An expert in the history of disease — and a friend of Jones — Bresalier posted an article on the website History and Policy, noting the World Health Organization was not founded until 1948.
So nothing existed during the Spanish flu to advise governments, help them align their approaches, or facilitate the sharing of vital information and resources. Countries were left to piece together their own approaches.
An estimated one-third of the world’s population was infected with the Spanish flu, resulting in at a death toll estimated to have been at least 50 million, but possibly twice that. Government reporting was poor and there were many people who refused to see a doctor for fear of the stigma attached to having the virus.
Some deaths were recorded only by church parishes, not public health officials. And in some countries, no reporting was done at all.
One in six Canadians contracted the infection and some 55,000 died. In Winnipeg, there were more than 1,700 deaths out of a population of 183,000.
The numbers for COVID-19 continue to climb across the world, but as of April 10, more than 1.6 million cases had been reported in 185 countries and territories, resulting in over 98,000 deaths, according to data from Johns Hopkins University.
A challenge that surfaced in 1918, and could again, is maintaining the strategies to slow the spread of the virus as the isolation drags on, said Jones.
During the Spanish flu, “the public health officer in Winnipeg faced a lot of pressure to end the closures because they were affecting the local economy in certain ways and they were certainly disrupting everyday life,” she said.

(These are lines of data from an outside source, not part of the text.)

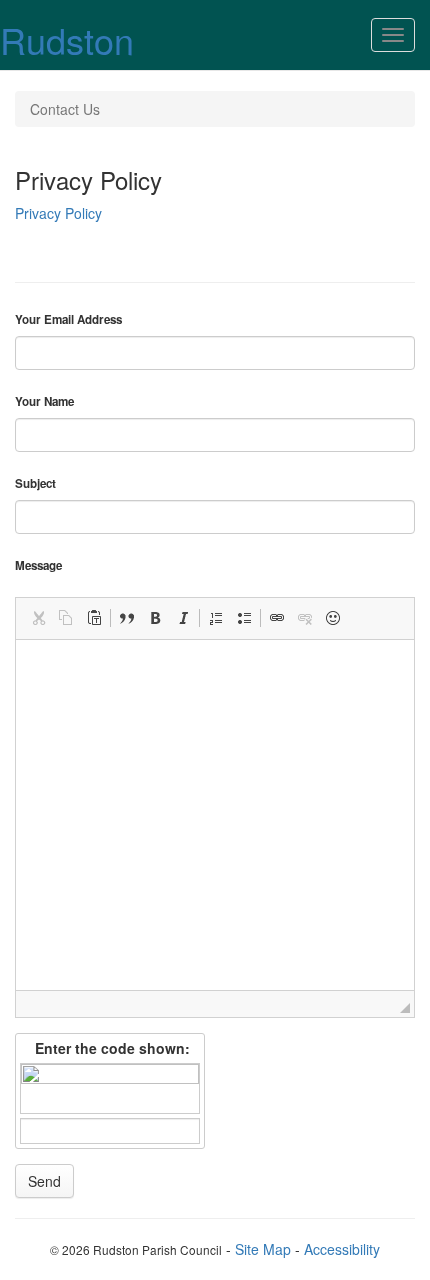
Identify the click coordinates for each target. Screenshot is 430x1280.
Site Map (263, 1249)
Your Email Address (68, 320)
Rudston (67, 39)
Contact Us (65, 109)
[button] (38, 618)
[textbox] (215, 815)
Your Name (44, 402)
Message (38, 566)
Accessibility (342, 1249)
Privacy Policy (58, 213)
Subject (35, 484)
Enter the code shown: (110, 1048)
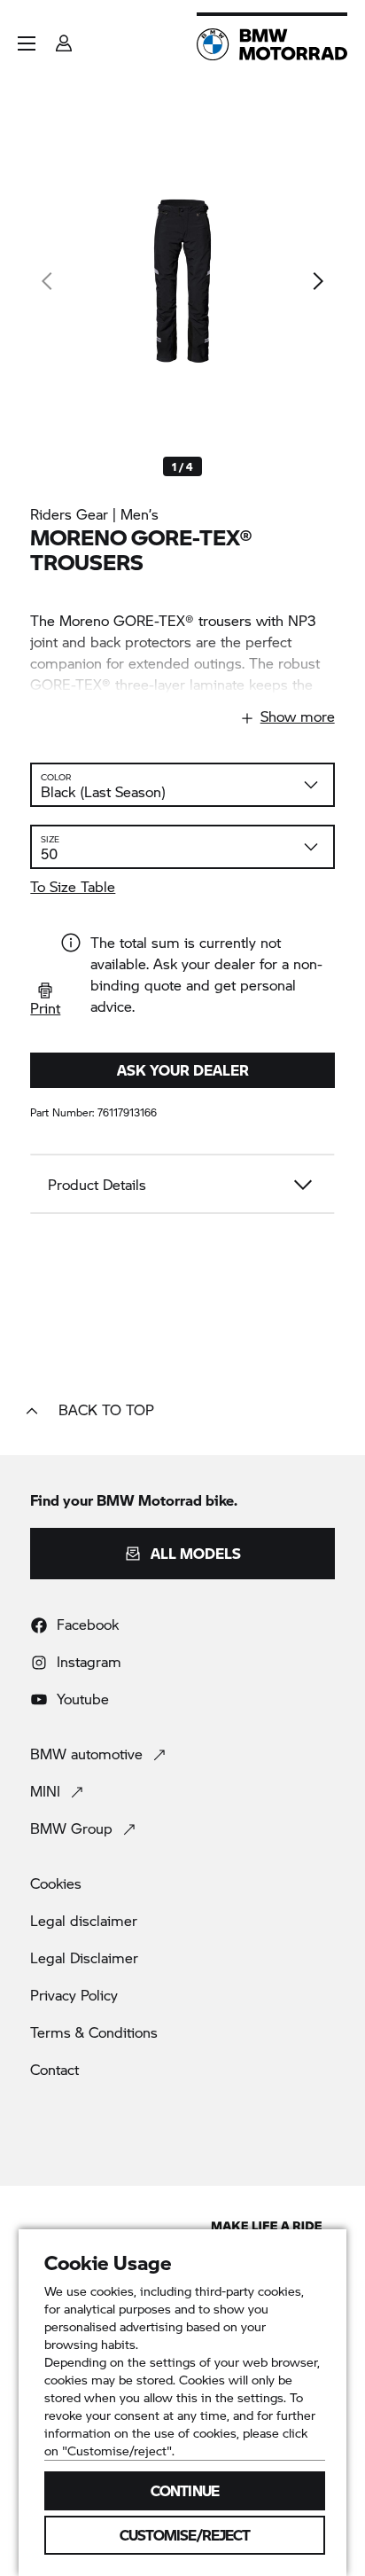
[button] (26, 43)
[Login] (63, 37)
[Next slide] (317, 281)
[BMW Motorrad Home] (272, 44)
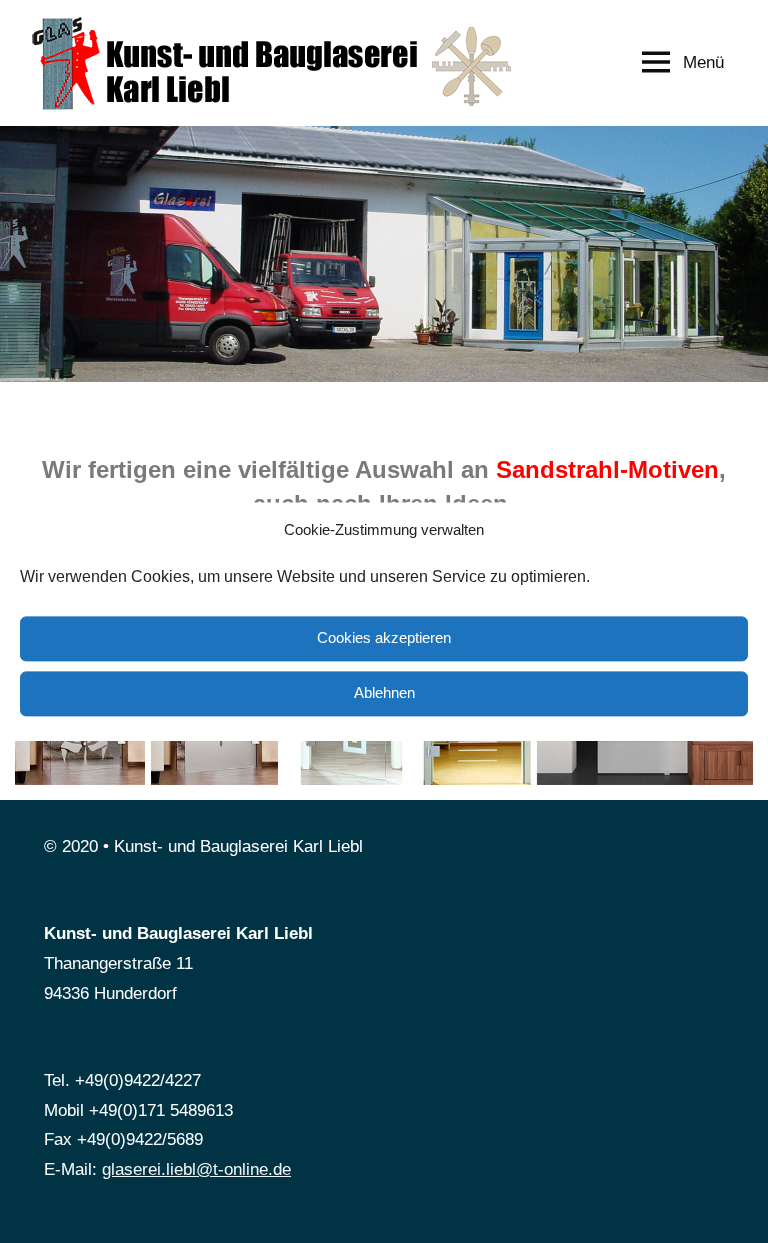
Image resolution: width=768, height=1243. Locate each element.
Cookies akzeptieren (384, 638)
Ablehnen (384, 693)
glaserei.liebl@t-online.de (196, 1169)
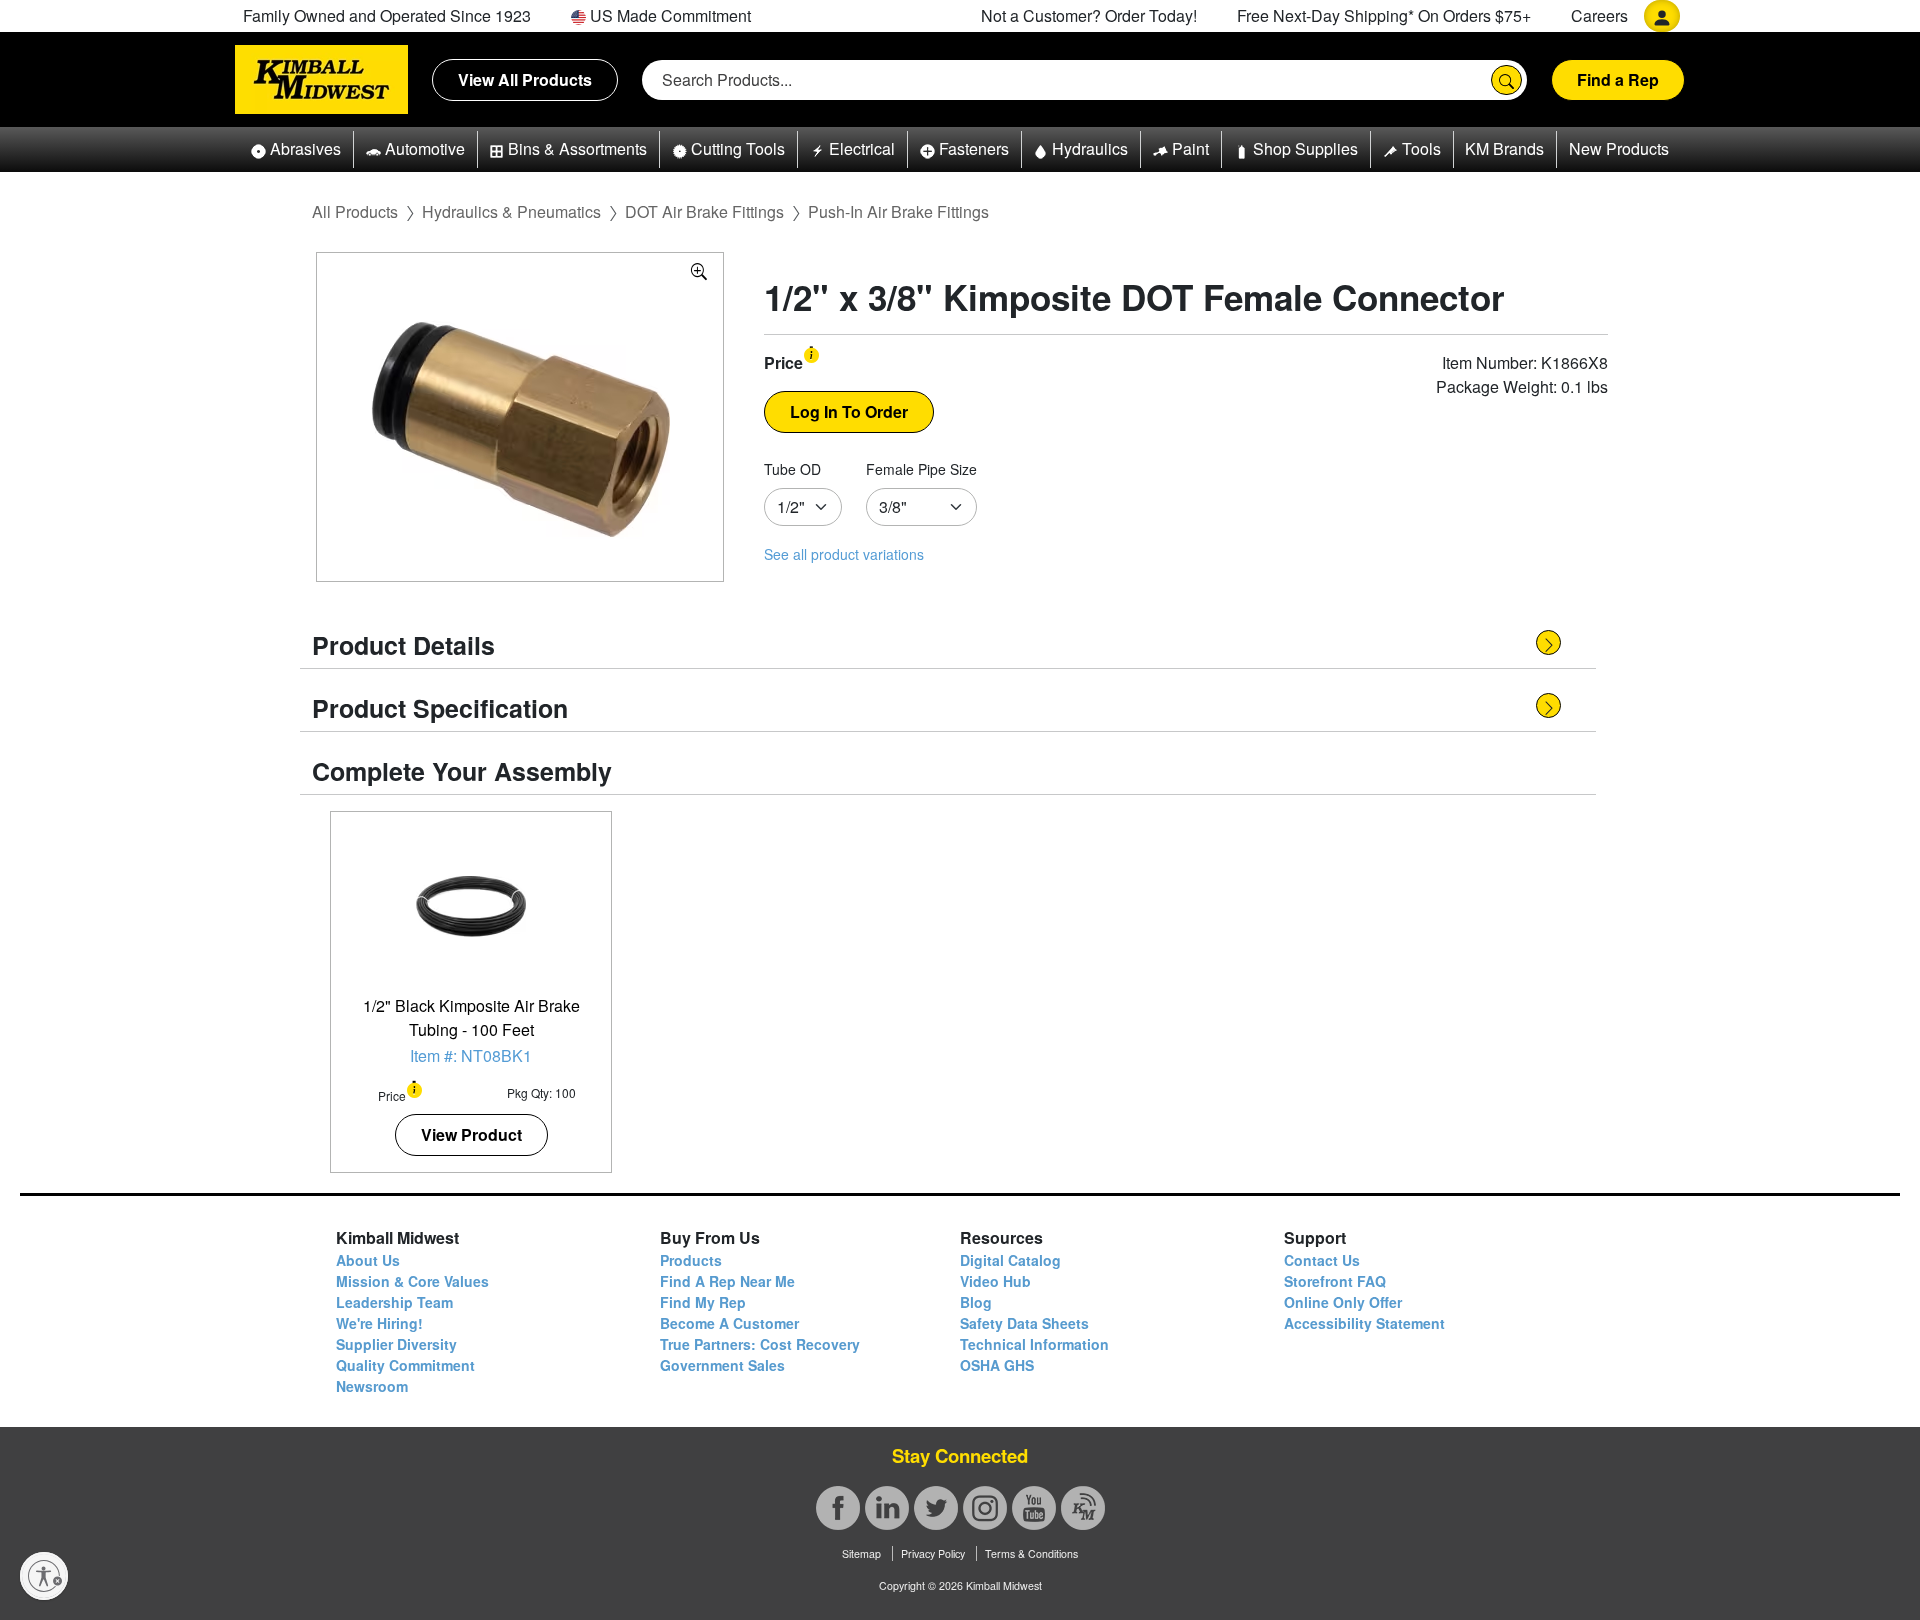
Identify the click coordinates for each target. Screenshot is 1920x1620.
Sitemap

That officer has to negotiate a deluge of messages from the federal government and provincial government, the best scientific practices, the state of the public mindset, and pressure from the business sector, Jones said.
That pressure mounts when the number of new cases starts falling.
Jones understands the impulse to get back to normal, to think things aren’t so bad, when that happens.
But a drop in new cases doesn’t necessarily mean the virus has weakened — it often means the measures put in place by government and health officials are working.
That makes it difficult for people understand the disease is still extremely dangerous.
“We just have to keep repeating the message,” Jones said. “I’m always reminded that with the [Spanish] flu pandemic there were measures that could have been taken that weren’t.”
People also need to remember that beyond the battlefield, the Spanish flu hit the world in three waves.
The first, in spring of 1918, was generally mild and resulted in few deaths, The second, in the fall, was highly contagious and arrived with a vengeance. It led to death within just a few days, sometimes within hours, of someone showing symptoms.
The third wave occurred during the winter and into the spring of 1919, and was more lethal than the first, but less so than the second.
By summer of 1919, the pandemic nearly vanished — not because it was cured, but because those infected died or developed immunity.
Even then, some places in Canada experienced pockets of it into 1920, Jones said.
“So it really does become the question: Is that what this is going to look like and how can we plan for that? All of that is a big unknown for us now and unknowns are not comfortable for anyone,” she said.
“On the bright side, everyone working in public health right now is learning every day about the disease and ideally, they’re buying time, [so] should the disease return in a more serious way … they will have more tools in their tool box.”